Indoor localization and navigation, in most cases, require indoor maps. Indoor maps indicates the existence of models that describe geometry of places and objects, topological relationships between places (i.e. adjacency and connectivity) and semantic annotation of spaces (i.e. the way that the place is used (e.g. stairs, elevator, etc.) and unique identifiers of the place (e.g. the received signal strength in a room from multiple APs) that – when mapped – can be used for localization, these maps commonly called ’radio maps’). Challenges here can be summarized as follows:

  • Generating indoor maps is a demanding procedure since there is not airborne or satellite imagery available to support this procedure, as it has happened with the outdoor maps. This increases manpower demands and as a result costs.
  • Indoor environment characteristics that can be used as landmarks to support the navigation and event the localization procedure are never static (i.e. objects displaced etc.), which has as a result indoor maps to become outdated, while their maintenance effort increases the overall cost.
  • Legal challenges are often the case since it is common for indoor areas to be privately owned.
  • Mapping the vertical dimension of buildings, while including storey altitude, or storey height from the reference area, is an open challenge.
  • The last mapping challenge emerges from the hypothesis that not all areas are equally visited and transition between areas is governed via constraints, as it has been also assumed by.

Challenges of Modelling Indoor Areas

Describing indoor maps requires a tremendous amount of data, considering the fact that recently, only the building footprints in OSM surpassed the amount of data of streets.

Additionally, there is not a well agreed-upon model for describing indoor areas. Filtering outliers, extraction of topological information from spatial information and enhancement of existing models with semantic information, are technologies under research.
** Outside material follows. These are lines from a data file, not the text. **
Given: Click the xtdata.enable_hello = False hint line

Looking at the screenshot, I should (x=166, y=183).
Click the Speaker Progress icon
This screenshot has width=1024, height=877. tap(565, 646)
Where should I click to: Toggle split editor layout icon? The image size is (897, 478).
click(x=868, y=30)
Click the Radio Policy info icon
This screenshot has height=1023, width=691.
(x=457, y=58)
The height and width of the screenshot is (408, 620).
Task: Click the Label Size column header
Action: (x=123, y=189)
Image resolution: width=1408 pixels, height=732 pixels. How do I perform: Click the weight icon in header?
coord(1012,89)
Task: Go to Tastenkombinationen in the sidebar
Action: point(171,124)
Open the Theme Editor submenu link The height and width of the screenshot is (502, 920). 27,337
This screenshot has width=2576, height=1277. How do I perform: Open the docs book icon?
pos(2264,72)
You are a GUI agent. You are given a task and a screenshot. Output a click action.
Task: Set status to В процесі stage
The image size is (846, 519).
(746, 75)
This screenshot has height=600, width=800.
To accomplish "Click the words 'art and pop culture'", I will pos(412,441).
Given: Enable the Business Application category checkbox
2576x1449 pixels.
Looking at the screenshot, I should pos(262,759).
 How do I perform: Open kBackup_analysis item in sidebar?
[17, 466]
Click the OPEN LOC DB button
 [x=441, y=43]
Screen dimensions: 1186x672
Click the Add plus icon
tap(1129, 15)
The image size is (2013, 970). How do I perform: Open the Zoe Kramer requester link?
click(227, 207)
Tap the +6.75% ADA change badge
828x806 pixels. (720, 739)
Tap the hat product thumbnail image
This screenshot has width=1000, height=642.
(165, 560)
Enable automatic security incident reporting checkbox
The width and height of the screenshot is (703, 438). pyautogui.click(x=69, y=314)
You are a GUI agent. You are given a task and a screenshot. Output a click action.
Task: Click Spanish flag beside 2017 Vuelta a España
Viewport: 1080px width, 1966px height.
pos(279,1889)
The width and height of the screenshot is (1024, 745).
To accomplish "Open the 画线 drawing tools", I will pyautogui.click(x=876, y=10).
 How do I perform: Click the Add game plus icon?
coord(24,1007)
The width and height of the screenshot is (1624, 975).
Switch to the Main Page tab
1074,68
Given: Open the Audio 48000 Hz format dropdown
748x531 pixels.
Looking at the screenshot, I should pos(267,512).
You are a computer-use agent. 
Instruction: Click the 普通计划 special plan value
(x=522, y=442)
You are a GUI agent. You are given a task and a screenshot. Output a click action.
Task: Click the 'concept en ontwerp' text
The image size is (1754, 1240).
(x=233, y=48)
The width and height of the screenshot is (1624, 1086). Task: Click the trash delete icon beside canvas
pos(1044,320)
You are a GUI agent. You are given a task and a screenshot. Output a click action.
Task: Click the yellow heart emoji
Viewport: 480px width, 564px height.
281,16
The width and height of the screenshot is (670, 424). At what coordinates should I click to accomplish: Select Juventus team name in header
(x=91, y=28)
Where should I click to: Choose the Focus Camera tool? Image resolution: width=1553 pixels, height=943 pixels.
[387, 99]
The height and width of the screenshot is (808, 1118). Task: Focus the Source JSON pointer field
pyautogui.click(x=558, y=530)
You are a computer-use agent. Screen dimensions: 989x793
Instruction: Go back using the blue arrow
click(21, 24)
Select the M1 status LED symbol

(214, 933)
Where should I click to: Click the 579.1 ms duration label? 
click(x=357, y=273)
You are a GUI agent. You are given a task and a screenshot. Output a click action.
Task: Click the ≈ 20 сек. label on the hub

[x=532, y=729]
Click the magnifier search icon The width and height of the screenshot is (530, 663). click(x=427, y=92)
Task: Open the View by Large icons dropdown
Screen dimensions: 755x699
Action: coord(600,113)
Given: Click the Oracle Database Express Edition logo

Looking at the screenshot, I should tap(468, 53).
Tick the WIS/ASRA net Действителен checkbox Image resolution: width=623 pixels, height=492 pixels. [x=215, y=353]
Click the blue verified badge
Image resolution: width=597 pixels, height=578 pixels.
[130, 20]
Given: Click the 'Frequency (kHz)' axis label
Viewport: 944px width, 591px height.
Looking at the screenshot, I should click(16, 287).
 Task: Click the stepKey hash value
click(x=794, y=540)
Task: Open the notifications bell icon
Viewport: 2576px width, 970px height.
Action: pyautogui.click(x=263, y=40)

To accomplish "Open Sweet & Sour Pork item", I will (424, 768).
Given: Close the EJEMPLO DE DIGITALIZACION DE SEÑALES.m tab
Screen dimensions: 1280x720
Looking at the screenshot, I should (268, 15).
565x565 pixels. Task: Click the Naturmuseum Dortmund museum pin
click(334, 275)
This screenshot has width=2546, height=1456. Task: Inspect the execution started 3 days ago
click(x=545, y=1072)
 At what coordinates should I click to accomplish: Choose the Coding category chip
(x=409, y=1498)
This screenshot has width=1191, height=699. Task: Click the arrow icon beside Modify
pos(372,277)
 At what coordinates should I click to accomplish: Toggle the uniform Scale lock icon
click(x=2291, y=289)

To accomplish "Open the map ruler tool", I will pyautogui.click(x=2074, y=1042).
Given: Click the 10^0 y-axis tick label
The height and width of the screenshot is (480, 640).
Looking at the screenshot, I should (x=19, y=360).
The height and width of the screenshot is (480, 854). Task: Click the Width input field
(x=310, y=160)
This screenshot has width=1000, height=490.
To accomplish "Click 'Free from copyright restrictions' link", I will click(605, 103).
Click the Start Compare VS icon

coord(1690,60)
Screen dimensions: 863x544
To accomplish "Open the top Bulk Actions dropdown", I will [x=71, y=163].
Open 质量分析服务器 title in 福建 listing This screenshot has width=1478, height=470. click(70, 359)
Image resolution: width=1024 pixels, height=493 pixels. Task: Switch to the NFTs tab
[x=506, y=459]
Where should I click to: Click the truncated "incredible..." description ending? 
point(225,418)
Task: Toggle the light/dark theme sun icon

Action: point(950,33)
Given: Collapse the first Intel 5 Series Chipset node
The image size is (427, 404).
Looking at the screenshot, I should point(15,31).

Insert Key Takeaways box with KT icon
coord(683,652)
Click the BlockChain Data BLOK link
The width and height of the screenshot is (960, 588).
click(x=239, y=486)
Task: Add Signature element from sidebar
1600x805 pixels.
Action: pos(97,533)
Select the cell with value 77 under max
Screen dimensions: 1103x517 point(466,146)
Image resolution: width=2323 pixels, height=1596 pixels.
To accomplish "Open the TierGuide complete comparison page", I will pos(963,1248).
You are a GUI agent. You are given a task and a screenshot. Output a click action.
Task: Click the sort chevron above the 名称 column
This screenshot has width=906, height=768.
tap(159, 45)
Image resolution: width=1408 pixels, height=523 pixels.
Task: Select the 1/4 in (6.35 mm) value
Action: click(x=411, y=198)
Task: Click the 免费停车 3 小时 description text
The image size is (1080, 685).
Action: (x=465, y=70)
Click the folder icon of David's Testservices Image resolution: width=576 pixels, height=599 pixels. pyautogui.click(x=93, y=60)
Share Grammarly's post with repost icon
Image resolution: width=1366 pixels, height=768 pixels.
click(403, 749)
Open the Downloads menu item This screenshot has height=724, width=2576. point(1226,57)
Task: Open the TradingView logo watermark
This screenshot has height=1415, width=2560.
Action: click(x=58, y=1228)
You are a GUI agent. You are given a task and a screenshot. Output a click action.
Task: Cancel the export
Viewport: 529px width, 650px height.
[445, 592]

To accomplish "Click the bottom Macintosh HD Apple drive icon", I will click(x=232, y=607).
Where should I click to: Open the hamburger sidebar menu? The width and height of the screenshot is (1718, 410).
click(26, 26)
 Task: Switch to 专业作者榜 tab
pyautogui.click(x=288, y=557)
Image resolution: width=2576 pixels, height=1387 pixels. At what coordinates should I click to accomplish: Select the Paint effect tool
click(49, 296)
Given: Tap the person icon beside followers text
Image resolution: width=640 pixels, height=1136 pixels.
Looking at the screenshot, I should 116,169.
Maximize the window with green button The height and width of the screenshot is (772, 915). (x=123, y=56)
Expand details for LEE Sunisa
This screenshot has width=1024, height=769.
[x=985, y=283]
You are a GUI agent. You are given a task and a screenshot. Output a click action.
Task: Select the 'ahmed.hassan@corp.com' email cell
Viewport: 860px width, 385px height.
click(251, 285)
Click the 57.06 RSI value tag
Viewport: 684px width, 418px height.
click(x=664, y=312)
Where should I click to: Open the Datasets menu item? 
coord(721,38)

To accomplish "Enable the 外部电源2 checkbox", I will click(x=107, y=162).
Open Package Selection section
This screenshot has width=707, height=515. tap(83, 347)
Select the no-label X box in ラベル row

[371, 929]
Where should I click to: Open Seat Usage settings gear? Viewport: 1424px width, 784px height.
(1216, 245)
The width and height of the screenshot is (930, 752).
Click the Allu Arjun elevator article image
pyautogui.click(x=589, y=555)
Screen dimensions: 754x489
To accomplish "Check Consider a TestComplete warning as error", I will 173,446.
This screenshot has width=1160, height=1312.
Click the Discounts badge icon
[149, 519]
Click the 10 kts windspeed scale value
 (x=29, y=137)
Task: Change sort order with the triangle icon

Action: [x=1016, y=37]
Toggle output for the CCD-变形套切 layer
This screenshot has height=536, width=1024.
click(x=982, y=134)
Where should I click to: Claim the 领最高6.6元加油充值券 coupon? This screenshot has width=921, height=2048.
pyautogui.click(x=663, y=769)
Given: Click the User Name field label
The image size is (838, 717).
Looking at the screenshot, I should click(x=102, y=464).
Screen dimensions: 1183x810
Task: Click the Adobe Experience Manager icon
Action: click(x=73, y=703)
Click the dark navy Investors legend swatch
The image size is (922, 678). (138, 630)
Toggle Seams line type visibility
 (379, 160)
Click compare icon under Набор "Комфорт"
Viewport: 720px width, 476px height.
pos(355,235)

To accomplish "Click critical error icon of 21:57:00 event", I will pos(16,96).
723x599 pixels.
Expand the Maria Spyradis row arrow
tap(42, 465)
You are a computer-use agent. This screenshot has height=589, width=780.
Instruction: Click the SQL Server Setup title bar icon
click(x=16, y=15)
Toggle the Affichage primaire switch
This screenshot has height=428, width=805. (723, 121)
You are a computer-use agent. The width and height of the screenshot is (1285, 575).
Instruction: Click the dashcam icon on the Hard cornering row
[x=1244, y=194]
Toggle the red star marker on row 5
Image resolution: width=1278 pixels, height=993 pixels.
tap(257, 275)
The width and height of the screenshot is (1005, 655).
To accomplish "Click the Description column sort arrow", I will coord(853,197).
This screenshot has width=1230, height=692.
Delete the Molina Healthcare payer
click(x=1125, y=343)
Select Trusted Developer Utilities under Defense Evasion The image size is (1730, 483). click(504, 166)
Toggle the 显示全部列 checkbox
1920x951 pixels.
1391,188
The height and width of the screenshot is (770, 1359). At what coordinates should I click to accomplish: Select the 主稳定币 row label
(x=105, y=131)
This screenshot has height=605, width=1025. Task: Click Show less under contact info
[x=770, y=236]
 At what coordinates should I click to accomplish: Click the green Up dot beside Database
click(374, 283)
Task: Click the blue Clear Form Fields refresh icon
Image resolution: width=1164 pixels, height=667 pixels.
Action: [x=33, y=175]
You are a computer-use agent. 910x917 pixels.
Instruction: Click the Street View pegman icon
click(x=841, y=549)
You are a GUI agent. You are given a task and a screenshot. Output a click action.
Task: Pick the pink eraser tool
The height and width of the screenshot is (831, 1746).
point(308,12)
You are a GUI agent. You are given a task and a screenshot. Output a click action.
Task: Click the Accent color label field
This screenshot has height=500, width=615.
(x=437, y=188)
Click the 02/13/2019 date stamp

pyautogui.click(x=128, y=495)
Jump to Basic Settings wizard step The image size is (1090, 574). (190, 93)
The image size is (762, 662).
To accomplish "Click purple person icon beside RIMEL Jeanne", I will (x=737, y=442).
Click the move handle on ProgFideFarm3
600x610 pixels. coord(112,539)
Additionally, since the process of mapping is often crowdsourced, there is a need for mechanisms that manage the heterogeneity of various sources and can bind different inputs for the same floor plans. Furthermore, indoor localization cannot use the maps without them being semantically enhanced with uniquely identified locations. Finally, modeling the accuracy of indoor localization method (provide the correct position), availability (provide results within a constrained time limit), stability (provide consistent results) and ambiguity (provide uncertainty of the results) remain open challenges. Last but not least, there is not an explicitly defined taxonomy of indoor environments.